### Problem description:
Repeat exactly the lines of the entries below from the one with "This screenshot has width=1180, height=664." through the one with "Click the star", both ends included, and nothing else.
%%
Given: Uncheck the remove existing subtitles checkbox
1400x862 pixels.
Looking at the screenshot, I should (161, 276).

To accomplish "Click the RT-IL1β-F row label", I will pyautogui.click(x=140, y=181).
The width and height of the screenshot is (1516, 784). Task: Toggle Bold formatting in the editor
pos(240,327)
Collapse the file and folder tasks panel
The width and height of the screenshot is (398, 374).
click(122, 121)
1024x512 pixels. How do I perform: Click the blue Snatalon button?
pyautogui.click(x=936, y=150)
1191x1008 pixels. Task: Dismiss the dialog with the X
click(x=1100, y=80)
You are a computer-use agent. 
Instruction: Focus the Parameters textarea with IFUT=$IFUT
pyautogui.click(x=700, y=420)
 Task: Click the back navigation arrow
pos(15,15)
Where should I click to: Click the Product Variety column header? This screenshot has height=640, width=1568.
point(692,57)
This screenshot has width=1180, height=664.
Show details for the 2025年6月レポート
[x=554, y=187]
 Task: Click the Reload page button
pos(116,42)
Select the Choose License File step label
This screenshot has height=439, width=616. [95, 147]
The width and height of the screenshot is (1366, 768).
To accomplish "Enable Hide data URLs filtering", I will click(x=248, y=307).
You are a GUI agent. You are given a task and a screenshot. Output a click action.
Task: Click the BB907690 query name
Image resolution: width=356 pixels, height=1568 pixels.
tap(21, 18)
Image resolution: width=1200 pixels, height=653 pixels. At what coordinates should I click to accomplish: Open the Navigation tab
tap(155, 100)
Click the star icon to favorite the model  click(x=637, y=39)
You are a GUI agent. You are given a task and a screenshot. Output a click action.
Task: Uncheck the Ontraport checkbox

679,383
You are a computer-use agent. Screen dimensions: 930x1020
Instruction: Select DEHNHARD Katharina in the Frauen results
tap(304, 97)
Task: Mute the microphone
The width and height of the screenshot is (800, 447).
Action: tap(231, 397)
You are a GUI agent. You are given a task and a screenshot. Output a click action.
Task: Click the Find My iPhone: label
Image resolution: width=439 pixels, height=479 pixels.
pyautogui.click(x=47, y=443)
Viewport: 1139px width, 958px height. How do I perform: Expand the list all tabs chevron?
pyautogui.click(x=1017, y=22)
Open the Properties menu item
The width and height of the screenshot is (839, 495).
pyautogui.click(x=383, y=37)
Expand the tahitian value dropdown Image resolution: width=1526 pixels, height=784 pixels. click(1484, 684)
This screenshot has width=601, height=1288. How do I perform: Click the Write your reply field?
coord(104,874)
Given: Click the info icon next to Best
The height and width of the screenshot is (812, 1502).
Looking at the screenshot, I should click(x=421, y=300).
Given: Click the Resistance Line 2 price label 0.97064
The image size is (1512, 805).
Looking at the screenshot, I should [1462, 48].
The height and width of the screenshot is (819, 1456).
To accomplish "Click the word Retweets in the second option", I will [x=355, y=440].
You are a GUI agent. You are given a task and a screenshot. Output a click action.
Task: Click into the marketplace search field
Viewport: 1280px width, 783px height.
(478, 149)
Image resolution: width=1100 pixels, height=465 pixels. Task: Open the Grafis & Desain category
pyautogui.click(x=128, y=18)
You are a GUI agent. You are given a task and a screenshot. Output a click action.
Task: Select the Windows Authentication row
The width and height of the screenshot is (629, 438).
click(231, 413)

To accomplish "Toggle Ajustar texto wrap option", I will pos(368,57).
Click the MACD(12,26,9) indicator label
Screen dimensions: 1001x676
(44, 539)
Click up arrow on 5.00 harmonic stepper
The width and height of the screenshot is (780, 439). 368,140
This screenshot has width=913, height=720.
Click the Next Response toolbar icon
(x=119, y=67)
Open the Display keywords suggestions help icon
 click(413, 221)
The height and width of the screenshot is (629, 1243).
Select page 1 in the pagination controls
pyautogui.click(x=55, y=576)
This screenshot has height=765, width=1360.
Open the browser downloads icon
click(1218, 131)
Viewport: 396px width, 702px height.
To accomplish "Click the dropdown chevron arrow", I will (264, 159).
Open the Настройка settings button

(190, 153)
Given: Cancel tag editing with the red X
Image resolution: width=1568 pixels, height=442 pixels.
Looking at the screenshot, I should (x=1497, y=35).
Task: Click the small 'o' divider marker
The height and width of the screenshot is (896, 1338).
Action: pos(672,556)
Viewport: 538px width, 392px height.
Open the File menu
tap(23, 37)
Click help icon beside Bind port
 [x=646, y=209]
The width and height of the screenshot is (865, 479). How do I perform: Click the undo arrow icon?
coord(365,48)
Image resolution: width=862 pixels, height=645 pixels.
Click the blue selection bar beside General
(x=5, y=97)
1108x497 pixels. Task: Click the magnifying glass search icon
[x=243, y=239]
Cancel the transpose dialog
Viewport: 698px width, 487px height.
%%
### Response to the task:
This screenshot has width=1180, height=664.
Show details for the 2025年6月レポート
[x=554, y=187]
 Task: Click the Reload page button
pos(116,42)
Select the Choose License File step label
This screenshot has height=439, width=616. [95, 147]
The width and height of the screenshot is (1366, 768).
To accomplish "Enable Hide data URLs filtering", I will click(x=248, y=307).
You are a GUI agent. You are given a task and a screenshot. Output a click action.
Task: Click the BB907690 query name
Image resolution: width=356 pixels, height=1568 pixels.
tap(21, 18)
Image resolution: width=1200 pixels, height=653 pixels. At what coordinates should I click to accomplish: Open the Navigation tab
tap(155, 100)
Click the star icon to favorite the model  click(x=637, y=39)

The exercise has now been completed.